Aproximadamente mil años antes de Cristo, cuando la civilización griega comenzaba a dar sus primeros pasos, el recurso al mito servía para explicar las respuestas a las grandes preguntas de la humanidad utilizando toda una serie de dioses y héroes a quienes tomar como modelo o inspiración.
Zeus -por ejemplo- era el primero y más importante de todos los dioses, el que gobernaba el mundo como Miroslav Djukic gobierna el vestuario vallisoletano. Invocado por los hombres en caso de conflicto, solventaba las diferencias entre ellos e impartía justicia sin contrariar a las partes (o al menos eso cuenta la leyenda, aunque creo que este aspecto le costará al serbio un poco más).
Por otro lado aparece Apolo, dios de la luz y la armonía, como la que aporta al conjunto Óscar González en sus buenas tardes de inspiración futbolística, iluminando al equipo en las tinieblas.

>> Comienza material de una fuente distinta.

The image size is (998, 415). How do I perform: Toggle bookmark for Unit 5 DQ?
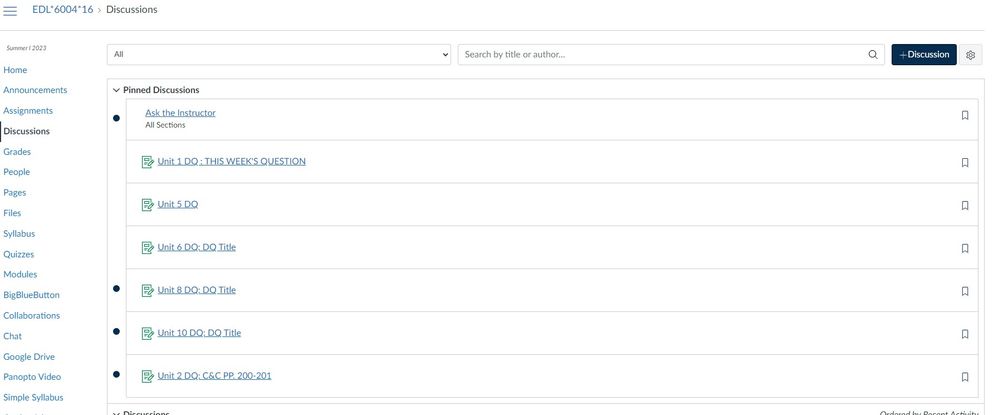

En esta particular adaptación mitológica no podemos olvidar a Hermes, el mensajero de los dioses, encarnado por nuestro capitán Javi Baraja, fiel transmisor de las órdenes de Zeus-Djukic a dioses y hombres con celeridad y precisión.

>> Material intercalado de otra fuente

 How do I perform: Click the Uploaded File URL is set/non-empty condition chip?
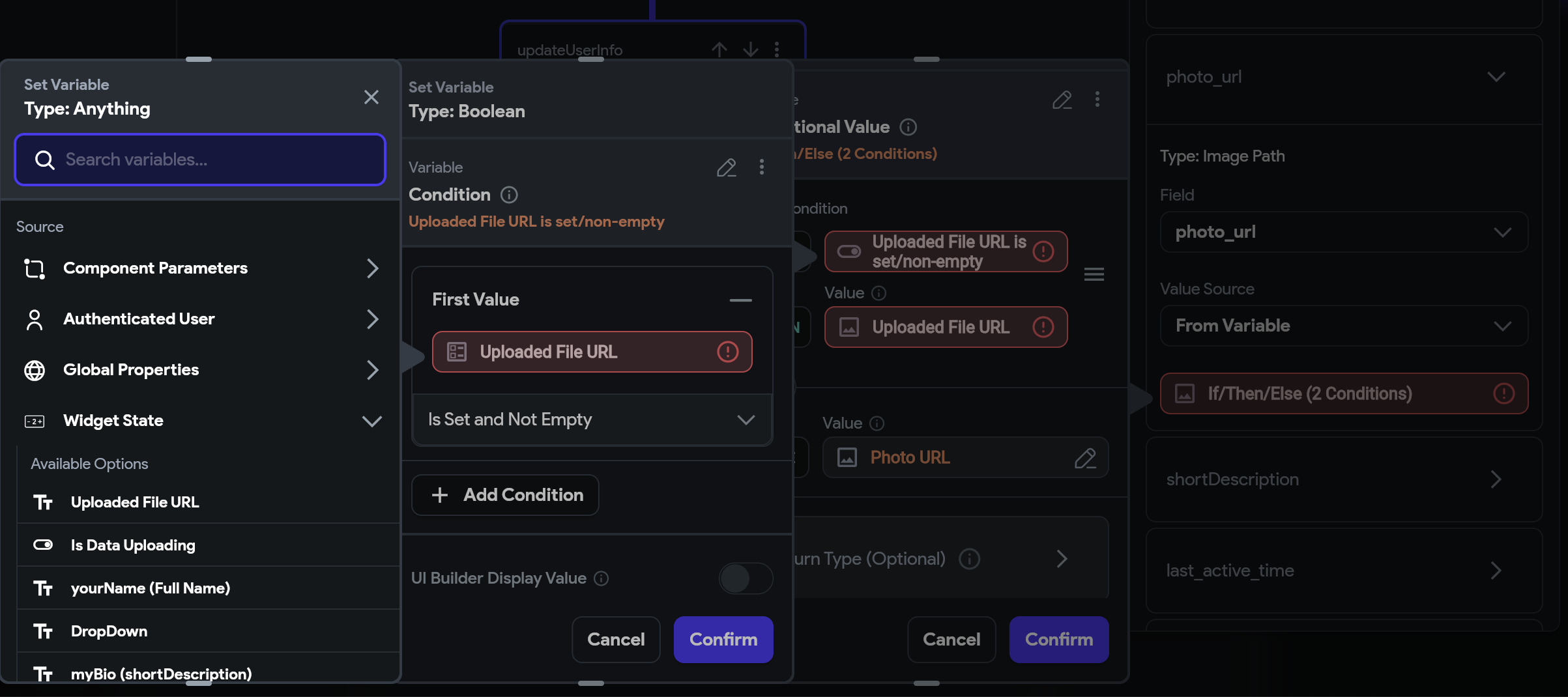click(946, 251)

Ares, el dios de la guerra sería en esta peculiar comparación Javi Guerra (aunque en realidad el nuestro no es tan cruel con el enemigo como el griego), quien no perdona en el área rival.

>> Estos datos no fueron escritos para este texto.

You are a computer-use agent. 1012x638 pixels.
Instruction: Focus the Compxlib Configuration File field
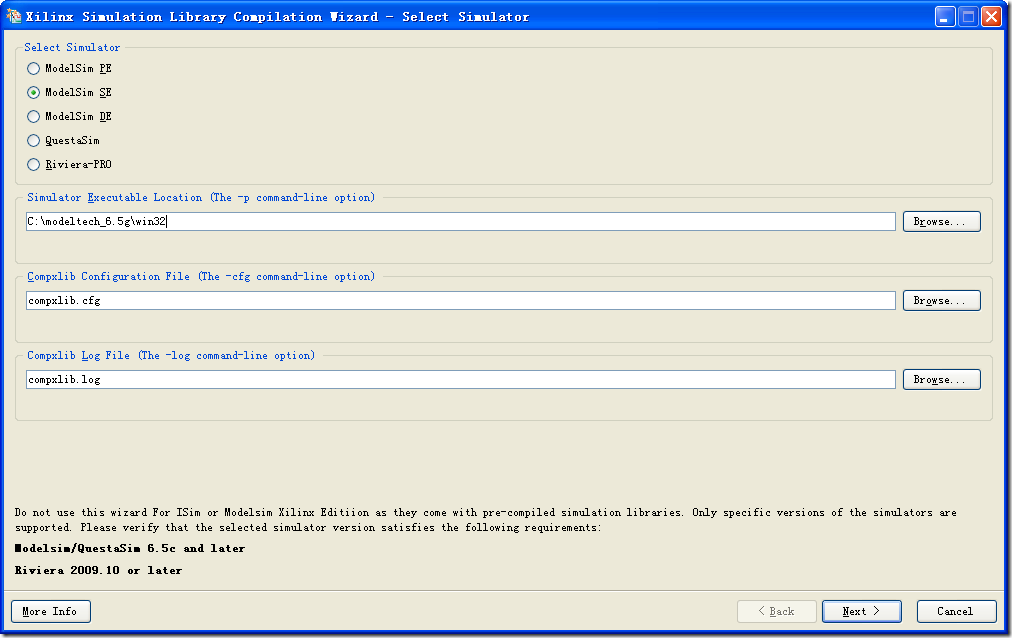coord(460,301)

Por último nos encontramos a Teseo, el Héroe que derrotó él solito a una banda de criminales en el camino hacia Atenas, que sería encarnado por el cancerbero Jaime Jiménez. Él es nuestro héroe y nuestro seguro de vida cuando todo parece perdido. Allí aparece siempre, sin acobardarse ante nadie y demostrando su valor y su experiencia en la categoría.
Todos los mitos, cuentos, historias y metáforas sirven básicamente para lo mismo: dar un sentido a la vida que nos haga soñar más allá de nuestra rutina diaria. Durante más de tres mil años hombres y mujeres han echado mano de estas y otras historias míticas con ese fin, aunque al final nos demos cuenta de que nuestra mente siempre busca la similitud adecuada en los mitos con la realidad que anhelamos.
Mi conclusión es otra también: el éxito no es sólo cosa de buenos guerreros, de dioses con poderes extraordinarios ni de héroes infalibles. Sólo la perfecta combinación de todos los factores adecuados (dirección, planificación, entrenamiento y ejecución) garantiza el éxito del equipo. Y colorín colorado, que 2011 (casi) se ha acabado.